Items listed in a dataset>
>>>

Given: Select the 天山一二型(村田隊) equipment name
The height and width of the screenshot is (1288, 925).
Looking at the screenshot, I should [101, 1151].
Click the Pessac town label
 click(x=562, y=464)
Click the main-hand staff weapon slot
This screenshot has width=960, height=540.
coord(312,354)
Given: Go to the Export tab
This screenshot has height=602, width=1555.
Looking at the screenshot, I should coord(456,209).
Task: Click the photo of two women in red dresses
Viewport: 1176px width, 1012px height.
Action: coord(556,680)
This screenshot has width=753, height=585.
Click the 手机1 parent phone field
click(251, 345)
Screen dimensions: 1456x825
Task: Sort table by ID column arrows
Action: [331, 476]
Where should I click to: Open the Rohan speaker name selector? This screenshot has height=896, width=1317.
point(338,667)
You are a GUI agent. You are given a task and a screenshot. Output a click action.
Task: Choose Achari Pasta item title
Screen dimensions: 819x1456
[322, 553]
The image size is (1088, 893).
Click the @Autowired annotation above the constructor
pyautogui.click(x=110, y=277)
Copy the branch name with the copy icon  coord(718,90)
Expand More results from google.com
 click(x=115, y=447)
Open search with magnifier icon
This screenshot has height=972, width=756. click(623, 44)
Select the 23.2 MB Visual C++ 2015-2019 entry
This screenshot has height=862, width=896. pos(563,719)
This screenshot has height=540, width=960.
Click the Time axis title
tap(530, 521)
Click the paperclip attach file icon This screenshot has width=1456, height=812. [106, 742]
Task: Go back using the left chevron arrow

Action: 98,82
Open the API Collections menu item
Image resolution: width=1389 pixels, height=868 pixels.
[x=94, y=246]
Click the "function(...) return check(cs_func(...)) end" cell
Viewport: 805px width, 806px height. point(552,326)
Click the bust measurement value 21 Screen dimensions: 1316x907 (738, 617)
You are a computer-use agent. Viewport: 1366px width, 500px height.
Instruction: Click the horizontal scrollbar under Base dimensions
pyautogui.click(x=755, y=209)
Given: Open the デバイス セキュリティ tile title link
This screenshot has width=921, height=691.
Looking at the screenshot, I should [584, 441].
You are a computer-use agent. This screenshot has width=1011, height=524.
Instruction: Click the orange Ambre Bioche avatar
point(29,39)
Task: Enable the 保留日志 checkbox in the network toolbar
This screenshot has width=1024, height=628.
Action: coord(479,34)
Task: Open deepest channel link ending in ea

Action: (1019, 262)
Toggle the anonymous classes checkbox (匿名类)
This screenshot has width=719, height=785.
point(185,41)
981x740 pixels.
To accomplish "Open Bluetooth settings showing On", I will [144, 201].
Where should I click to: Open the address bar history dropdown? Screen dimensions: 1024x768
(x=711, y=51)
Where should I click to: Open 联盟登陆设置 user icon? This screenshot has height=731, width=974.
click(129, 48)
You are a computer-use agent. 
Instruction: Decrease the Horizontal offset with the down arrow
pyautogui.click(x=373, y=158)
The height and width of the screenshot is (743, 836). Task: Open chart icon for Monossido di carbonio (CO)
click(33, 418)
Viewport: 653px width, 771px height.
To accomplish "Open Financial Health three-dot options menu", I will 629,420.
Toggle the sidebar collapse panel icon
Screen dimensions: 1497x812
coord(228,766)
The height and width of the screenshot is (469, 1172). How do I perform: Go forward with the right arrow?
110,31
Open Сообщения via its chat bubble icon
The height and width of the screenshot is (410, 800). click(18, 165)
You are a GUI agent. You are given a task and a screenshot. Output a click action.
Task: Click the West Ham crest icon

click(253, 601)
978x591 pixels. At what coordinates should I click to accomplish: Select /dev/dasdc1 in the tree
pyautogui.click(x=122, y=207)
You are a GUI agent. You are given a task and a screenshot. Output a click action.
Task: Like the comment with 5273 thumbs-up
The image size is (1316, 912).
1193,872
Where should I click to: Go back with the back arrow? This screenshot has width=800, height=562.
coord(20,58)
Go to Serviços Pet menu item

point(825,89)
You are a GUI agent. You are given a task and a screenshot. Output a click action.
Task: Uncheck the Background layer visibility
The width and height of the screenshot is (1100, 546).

<<<

What is being asked> Give the data again exactly, line for line.

Result of the task>
Given: Select the 天山一二型(村田隊) equipment name
The height and width of the screenshot is (1288, 925).
Looking at the screenshot, I should [101, 1151].
Click the Pessac town label
 click(x=562, y=464)
Click the main-hand staff weapon slot
This screenshot has width=960, height=540.
coord(312,354)
Given: Go to the Export tab
This screenshot has height=602, width=1555.
Looking at the screenshot, I should coord(456,209).
Task: Click the photo of two women in red dresses
Viewport: 1176px width, 1012px height.
Action: coord(556,680)
This screenshot has width=753, height=585.
Click the 手机1 parent phone field
click(251, 345)
Screen dimensions: 1456x825
Task: Sort table by ID column arrows
Action: [331, 476]
Where should I click to: Open the Rohan speaker name selector? This screenshot has height=896, width=1317.
point(338,667)
You are a GUI agent. You are given a task and a screenshot. Output a click action.
Task: Choose Achari Pasta item title
Screen dimensions: 819x1456
[322, 553]
The image size is (1088, 893).
Click the @Autowired annotation above the constructor
pyautogui.click(x=110, y=277)
Copy the branch name with the copy icon  coord(718,90)
Expand More results from google.com
 click(x=115, y=447)
Open search with magnifier icon
This screenshot has height=972, width=756. click(623, 44)
Select the 23.2 MB Visual C++ 2015-2019 entry
This screenshot has height=862, width=896. pos(563,719)
This screenshot has height=540, width=960.
Click the Time axis title
tap(530, 521)
Click the paperclip attach file icon This screenshot has width=1456, height=812. [106, 742]
Task: Go back using the left chevron arrow

Action: 98,82
Open the API Collections menu item
Image resolution: width=1389 pixels, height=868 pixels.
[x=94, y=246]
Click the "function(...) return check(cs_func(...)) end" cell
Viewport: 805px width, 806px height. point(552,326)
Click the bust measurement value 21 Screen dimensions: 1316x907 (738, 617)
You are a computer-use agent. Viewport: 1366px width, 500px height.
Instruction: Click the horizontal scrollbar under Base dimensions
pyautogui.click(x=755, y=209)
Given: Open the デバイス セキュリティ tile title link
This screenshot has width=921, height=691.
Looking at the screenshot, I should [584, 441].
You are a computer-use agent. This screenshot has width=1011, height=524.
Instruction: Click the orange Ambre Bioche avatar
point(29,39)
Task: Enable the 保留日志 checkbox in the network toolbar
This screenshot has width=1024, height=628.
Action: coord(479,34)
Task: Open deepest channel link ending in ea

Action: (1019, 262)
Toggle the anonymous classes checkbox (匿名类)
This screenshot has width=719, height=785.
point(185,41)
981x740 pixels.
To accomplish "Open Bluetooth settings showing On", I will [144, 201].
Where should I click to: Open the address bar history dropdown? Screen dimensions: 1024x768
(x=711, y=51)
Where should I click to: Open 联盟登陆设置 user icon? This screenshot has height=731, width=974.
click(129, 48)
You are a computer-use agent. 
Instruction: Decrease the Horizontal offset with the down arrow
pyautogui.click(x=373, y=158)
The height and width of the screenshot is (743, 836). Task: Open chart icon for Monossido di carbonio (CO)
click(33, 418)
Viewport: 653px width, 771px height.
To accomplish "Open Financial Health three-dot options menu", I will 629,420.
Toggle the sidebar collapse panel icon
Screen dimensions: 1497x812
coord(228,766)
The height and width of the screenshot is (469, 1172). How do I perform: Go forward with the right arrow?
110,31
Open Сообщения via its chat bubble icon
The height and width of the screenshot is (410, 800). click(18, 165)
You are a GUI agent. You are given a task and a screenshot. Output a click action.
Task: Click the West Ham crest icon

click(253, 601)
978x591 pixels. At what coordinates should I click to accomplish: Select /dev/dasdc1 in the tree
pyautogui.click(x=122, y=207)
You are a GUI agent. You are given a task and a screenshot. Output a click action.
Task: Like the comment with 5273 thumbs-up
The image size is (1316, 912).
1193,872
Where should I click to: Go back with the back arrow? This screenshot has width=800, height=562.
coord(20,58)
Go to Serviços Pet menu item

point(825,89)
You are a GUI agent. You are given a task and a screenshot. Output a click action.
Task: Uncheck the Background layer visibility
The width and height of the screenshot is (1100, 546).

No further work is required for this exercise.